(TASK INPUTS Opens)

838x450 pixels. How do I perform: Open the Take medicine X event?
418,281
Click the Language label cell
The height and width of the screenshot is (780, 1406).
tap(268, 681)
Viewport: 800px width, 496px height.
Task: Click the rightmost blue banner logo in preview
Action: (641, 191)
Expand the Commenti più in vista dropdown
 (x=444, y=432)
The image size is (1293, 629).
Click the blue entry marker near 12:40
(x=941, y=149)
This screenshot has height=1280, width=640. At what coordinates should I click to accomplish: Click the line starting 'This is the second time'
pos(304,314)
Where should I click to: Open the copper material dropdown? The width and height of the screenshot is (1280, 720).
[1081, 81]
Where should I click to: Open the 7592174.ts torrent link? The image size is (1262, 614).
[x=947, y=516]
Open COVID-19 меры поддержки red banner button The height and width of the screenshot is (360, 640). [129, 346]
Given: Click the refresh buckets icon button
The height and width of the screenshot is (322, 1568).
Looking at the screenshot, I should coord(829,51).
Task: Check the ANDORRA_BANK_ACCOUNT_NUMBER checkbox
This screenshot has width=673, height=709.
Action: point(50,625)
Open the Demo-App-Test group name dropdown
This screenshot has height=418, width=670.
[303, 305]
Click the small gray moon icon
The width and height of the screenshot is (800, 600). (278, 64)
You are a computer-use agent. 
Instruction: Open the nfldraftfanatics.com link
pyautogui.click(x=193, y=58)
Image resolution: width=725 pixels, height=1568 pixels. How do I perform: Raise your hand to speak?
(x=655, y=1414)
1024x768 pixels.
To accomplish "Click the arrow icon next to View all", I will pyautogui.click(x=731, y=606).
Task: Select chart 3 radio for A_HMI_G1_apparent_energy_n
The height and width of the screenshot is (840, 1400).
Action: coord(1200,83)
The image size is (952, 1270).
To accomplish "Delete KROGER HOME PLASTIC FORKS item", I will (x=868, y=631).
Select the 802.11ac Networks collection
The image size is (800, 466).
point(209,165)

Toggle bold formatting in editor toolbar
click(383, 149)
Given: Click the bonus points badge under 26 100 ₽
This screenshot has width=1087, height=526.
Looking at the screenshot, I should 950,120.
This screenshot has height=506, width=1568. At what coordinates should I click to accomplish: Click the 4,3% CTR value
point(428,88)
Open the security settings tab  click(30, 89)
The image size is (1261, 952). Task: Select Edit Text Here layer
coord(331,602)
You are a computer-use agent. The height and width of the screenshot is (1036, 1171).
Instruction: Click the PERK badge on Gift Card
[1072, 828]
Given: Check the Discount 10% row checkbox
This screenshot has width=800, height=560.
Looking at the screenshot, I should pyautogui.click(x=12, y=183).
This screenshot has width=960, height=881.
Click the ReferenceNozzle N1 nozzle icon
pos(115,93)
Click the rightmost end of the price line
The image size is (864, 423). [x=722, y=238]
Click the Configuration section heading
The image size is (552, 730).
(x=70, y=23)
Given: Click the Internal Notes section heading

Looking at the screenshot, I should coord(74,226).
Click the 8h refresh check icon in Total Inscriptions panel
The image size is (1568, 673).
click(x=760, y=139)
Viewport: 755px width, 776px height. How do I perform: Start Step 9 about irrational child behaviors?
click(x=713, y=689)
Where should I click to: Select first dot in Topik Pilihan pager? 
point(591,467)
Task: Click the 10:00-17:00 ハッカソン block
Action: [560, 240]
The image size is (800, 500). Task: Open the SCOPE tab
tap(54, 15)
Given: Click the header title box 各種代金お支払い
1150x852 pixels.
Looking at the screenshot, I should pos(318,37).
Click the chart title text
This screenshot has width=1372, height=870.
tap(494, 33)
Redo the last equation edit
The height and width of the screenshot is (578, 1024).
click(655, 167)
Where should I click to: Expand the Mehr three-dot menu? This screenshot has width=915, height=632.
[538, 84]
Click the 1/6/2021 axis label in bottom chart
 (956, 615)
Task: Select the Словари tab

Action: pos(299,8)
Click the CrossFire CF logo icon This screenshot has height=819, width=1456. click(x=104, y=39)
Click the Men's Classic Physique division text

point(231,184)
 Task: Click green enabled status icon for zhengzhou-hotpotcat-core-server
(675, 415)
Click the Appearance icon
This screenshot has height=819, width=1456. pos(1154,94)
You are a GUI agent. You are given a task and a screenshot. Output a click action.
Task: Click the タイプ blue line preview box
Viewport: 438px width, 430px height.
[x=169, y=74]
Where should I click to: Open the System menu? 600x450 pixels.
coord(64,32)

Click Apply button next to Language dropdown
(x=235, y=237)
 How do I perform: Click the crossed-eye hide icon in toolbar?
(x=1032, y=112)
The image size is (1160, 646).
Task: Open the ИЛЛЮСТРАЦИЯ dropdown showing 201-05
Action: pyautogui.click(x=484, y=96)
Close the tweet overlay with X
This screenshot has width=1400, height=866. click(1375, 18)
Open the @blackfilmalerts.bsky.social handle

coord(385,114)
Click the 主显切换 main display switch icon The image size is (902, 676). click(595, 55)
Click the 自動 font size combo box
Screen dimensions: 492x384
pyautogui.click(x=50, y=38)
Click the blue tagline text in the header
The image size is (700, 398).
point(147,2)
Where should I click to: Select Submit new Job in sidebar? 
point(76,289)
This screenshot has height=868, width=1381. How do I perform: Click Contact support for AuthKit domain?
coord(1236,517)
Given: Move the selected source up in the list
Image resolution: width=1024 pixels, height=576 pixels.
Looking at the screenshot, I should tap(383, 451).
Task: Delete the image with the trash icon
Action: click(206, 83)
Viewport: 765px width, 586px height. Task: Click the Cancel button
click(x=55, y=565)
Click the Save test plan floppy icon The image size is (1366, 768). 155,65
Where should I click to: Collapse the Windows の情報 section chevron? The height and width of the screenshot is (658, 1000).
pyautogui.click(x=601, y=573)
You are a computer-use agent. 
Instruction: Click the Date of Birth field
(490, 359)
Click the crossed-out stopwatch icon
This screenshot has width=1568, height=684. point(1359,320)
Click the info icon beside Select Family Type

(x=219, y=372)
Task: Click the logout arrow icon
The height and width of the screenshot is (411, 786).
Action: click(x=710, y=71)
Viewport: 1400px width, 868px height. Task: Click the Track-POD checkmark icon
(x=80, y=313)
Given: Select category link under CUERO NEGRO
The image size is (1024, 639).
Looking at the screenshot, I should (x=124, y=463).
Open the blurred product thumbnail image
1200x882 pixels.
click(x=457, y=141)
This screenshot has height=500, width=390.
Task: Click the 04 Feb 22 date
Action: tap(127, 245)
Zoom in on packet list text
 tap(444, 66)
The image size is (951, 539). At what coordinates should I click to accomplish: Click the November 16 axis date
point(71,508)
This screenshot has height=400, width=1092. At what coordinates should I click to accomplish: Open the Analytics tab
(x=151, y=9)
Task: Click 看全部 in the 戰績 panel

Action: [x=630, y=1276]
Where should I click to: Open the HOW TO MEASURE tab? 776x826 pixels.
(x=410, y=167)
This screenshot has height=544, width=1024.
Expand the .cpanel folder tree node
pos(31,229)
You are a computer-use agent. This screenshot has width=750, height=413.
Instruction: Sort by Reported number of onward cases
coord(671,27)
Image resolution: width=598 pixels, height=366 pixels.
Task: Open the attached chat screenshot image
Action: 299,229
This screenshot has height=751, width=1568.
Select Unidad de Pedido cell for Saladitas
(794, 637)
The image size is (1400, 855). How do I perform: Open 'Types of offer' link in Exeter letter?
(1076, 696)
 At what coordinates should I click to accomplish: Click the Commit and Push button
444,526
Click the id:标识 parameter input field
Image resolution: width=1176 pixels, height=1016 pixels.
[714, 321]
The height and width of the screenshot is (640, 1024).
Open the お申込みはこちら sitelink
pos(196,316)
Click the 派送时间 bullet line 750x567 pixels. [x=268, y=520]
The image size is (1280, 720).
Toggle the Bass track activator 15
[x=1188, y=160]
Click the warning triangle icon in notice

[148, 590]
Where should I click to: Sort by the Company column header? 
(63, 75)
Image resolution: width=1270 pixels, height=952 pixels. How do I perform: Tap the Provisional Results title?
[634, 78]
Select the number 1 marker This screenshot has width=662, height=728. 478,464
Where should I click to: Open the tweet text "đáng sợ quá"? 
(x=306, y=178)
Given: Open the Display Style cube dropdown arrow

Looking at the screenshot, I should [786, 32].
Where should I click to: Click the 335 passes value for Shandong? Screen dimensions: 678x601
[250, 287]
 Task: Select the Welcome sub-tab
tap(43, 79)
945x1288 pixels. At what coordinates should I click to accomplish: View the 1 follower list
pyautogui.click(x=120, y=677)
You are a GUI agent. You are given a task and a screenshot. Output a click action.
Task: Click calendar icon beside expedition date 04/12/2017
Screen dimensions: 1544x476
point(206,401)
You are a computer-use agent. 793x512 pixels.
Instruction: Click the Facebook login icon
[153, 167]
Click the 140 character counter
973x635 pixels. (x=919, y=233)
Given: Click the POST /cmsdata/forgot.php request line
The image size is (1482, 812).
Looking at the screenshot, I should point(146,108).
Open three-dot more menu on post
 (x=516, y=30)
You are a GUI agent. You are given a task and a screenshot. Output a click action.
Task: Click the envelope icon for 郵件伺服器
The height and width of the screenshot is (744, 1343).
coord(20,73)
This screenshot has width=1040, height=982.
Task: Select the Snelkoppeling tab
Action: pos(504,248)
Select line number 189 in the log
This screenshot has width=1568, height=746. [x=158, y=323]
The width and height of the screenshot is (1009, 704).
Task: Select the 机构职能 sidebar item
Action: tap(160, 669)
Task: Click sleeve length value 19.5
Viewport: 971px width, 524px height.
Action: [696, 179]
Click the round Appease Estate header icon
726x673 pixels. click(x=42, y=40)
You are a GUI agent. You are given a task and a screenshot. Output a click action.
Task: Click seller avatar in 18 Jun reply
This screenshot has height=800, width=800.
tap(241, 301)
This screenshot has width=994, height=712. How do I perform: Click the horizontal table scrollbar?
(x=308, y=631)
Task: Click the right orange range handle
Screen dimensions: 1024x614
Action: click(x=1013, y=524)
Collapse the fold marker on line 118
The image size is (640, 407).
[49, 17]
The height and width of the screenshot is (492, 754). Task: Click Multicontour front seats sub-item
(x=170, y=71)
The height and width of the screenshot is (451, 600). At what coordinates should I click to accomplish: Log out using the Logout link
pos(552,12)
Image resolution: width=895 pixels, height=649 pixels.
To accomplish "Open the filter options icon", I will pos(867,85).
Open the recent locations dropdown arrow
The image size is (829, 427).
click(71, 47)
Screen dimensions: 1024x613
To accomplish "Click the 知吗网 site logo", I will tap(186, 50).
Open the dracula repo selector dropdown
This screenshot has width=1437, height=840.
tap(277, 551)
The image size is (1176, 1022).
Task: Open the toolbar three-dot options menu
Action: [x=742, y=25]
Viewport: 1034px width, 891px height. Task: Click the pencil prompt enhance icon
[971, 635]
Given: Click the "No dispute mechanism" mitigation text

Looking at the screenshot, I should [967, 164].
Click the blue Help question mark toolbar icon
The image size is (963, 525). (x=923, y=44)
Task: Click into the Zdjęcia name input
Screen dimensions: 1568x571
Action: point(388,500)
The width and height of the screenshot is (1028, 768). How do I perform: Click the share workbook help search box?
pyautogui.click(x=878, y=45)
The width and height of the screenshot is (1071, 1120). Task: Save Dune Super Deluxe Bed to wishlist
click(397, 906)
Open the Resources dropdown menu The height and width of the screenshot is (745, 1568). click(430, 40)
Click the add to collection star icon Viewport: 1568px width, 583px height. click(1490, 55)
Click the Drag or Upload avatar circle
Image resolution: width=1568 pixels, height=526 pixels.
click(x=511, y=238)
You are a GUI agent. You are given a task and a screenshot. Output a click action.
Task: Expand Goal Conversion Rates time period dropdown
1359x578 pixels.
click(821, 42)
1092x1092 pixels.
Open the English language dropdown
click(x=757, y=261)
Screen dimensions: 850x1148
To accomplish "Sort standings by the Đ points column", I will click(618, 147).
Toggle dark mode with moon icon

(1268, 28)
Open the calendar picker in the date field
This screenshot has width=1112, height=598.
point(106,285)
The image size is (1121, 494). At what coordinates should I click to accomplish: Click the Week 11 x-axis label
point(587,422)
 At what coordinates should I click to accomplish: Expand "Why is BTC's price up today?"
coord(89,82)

(TASK INPUTS Closes)

PROBLEM DETAILS
When you repeat the lines, start with the first line of the material and end with the line that contains "1024x768 pixels.", keeping both and reproducing each exactly, with nothing added.

OUTPUT FOR THIS TASK
838x450 pixels. How do I perform: Open the Take medicine X event?
418,281
Click the Language label cell
The height and width of the screenshot is (780, 1406).
tap(268, 681)
Viewport: 800px width, 496px height.
Task: Click the rightmost blue banner logo in preview
Action: (641, 191)
Expand the Commenti più in vista dropdown
 (x=444, y=432)
The image size is (1293, 629).
Click the blue entry marker near 12:40
(x=941, y=149)
This screenshot has height=1280, width=640. At what coordinates should I click to accomplish: Click the line starting 'This is the second time'
pos(304,314)
Where should I click to: Open the copper material dropdown? The width and height of the screenshot is (1280, 720).
[1081, 81]
Where should I click to: Open the 7592174.ts torrent link? The image size is (1262, 614).
[x=947, y=516]
Open COVID-19 меры поддержки red banner button The height and width of the screenshot is (360, 640). [129, 346]
Given: Click the refresh buckets icon button
The height and width of the screenshot is (322, 1568).
Looking at the screenshot, I should coord(829,51).
Task: Check the ANDORRA_BANK_ACCOUNT_NUMBER checkbox
This screenshot has width=673, height=709.
Action: point(50,625)
Open the Demo-App-Test group name dropdown
This screenshot has height=418, width=670.
[303, 305]
Click the small gray moon icon
The width and height of the screenshot is (800, 600). (278, 64)
You are a computer-use agent. 
Instruction: Open the nfldraftfanatics.com link
pyautogui.click(x=193, y=58)
Image resolution: width=725 pixels, height=1568 pixels. How do I perform: Raise your hand to speak?
(x=655, y=1414)
1024x768 pixels.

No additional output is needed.